Target pointing data:
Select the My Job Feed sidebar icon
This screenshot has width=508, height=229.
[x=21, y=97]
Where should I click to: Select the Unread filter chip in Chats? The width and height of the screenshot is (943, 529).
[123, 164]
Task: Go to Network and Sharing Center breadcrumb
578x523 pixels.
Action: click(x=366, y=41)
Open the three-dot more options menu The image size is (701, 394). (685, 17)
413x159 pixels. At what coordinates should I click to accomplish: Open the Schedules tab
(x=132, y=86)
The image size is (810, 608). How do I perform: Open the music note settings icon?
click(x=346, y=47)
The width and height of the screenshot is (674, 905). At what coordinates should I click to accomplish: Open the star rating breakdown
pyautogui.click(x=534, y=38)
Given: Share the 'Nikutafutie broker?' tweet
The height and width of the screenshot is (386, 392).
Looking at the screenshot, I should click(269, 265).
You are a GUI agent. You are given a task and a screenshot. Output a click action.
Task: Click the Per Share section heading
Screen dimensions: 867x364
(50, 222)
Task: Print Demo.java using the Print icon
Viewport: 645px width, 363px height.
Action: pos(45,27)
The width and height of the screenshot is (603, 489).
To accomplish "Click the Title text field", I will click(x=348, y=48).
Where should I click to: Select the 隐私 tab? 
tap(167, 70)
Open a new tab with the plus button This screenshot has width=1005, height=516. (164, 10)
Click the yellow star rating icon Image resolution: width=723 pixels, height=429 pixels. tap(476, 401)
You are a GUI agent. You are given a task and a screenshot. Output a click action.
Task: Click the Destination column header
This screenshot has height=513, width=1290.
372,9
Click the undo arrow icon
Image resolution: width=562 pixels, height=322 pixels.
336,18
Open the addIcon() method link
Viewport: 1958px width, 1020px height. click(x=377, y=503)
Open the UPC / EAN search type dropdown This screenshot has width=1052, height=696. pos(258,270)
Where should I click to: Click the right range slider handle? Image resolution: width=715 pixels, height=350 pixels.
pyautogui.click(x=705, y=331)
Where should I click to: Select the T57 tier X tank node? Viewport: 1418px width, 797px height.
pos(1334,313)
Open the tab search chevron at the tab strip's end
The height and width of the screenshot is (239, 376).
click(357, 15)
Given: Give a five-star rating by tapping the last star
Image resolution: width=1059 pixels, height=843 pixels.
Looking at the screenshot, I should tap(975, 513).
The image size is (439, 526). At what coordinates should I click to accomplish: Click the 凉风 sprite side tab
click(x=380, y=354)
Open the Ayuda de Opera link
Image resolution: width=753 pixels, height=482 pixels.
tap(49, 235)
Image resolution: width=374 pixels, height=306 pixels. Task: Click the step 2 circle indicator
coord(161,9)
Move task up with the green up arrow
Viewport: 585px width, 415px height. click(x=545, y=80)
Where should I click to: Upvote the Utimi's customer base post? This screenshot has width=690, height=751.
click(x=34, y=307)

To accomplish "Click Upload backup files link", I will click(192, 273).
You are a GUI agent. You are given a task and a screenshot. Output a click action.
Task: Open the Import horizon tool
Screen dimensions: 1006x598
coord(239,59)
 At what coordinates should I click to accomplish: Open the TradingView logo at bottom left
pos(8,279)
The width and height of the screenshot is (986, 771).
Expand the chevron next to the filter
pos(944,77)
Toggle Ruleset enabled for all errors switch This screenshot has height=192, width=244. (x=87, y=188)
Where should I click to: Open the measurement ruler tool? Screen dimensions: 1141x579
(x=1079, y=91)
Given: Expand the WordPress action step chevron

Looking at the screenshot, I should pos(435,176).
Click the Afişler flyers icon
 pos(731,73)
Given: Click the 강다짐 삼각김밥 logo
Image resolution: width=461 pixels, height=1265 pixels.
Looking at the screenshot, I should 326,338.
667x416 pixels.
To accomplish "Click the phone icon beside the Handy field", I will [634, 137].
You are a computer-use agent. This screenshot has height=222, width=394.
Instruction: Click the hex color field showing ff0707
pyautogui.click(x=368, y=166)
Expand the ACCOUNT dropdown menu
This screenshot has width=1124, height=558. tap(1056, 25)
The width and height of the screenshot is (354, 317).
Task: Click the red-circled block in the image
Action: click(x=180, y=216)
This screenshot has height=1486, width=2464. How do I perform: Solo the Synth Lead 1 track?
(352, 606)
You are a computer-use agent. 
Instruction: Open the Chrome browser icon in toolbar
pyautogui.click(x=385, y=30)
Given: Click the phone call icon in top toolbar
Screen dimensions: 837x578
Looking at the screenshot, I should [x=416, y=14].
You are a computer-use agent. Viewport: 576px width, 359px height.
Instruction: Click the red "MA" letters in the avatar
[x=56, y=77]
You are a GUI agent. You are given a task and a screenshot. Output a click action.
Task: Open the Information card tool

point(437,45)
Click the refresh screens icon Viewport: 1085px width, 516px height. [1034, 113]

Exercise instructions >> Pick out and copy each line of the data above that contains the word "toolbar".

Exercise response >>
Instruction: Open the Chrome browser icon in toolbar
Given: Click the phone call icon in top toolbar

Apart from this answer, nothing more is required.